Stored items

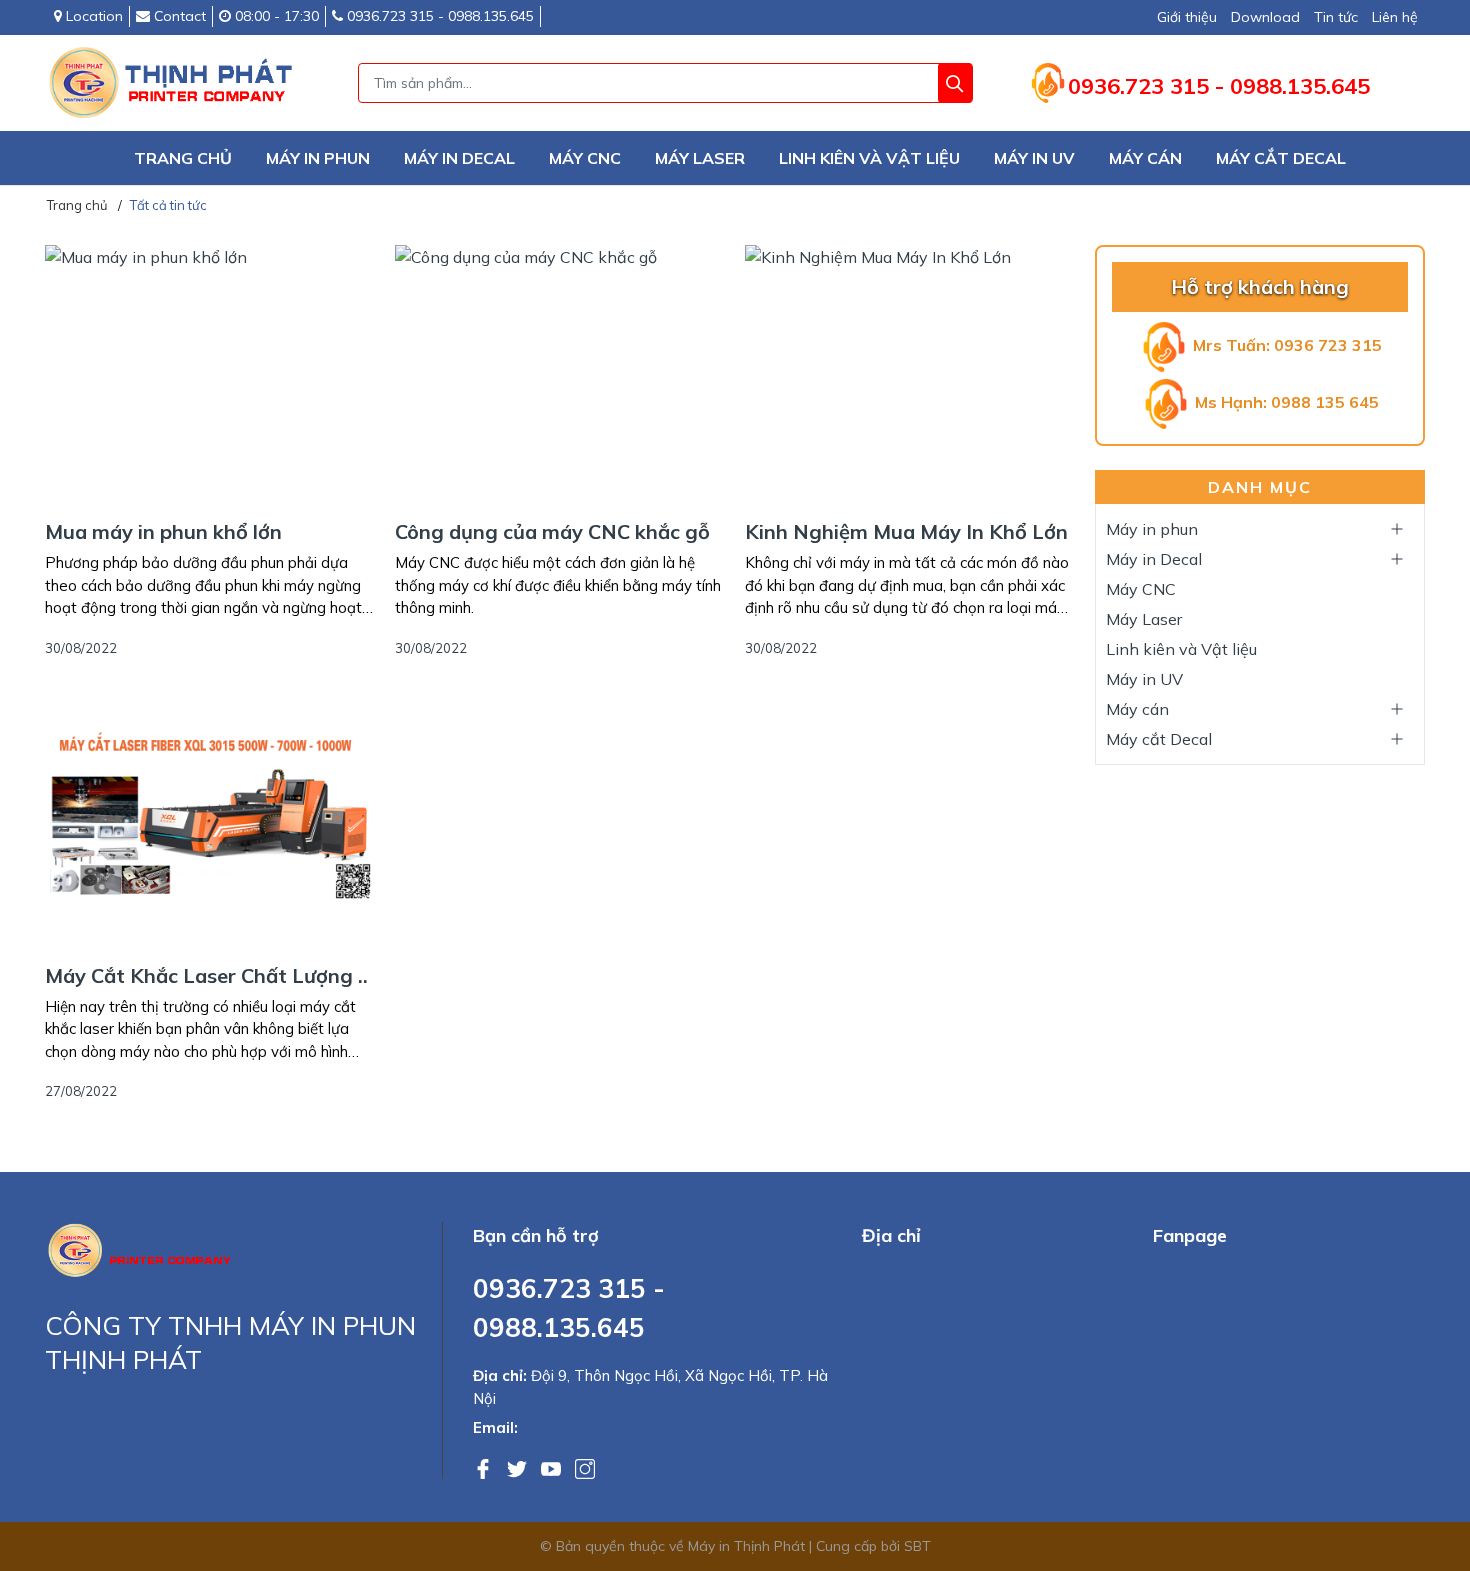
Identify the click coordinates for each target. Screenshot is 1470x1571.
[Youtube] (553, 1467)
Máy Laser (700, 158)
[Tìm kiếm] (955, 83)
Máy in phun (318, 158)
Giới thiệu (1187, 17)
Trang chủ (183, 158)
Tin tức (1336, 17)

:: WORK ITEM ::
The reply should hold every entry above, given again exactly, but not a single picture.

:: ANSWER TO THIS EXERCISE ::
Identify the click coordinates for each target. Screenshot is 1470x1571.
[Youtube] (553, 1467)
Máy Laser (700, 158)
[Tìm kiếm] (955, 83)
Máy in phun (318, 158)
Giới thiệu (1187, 17)
Trang chủ (183, 158)
Tin tức (1336, 17)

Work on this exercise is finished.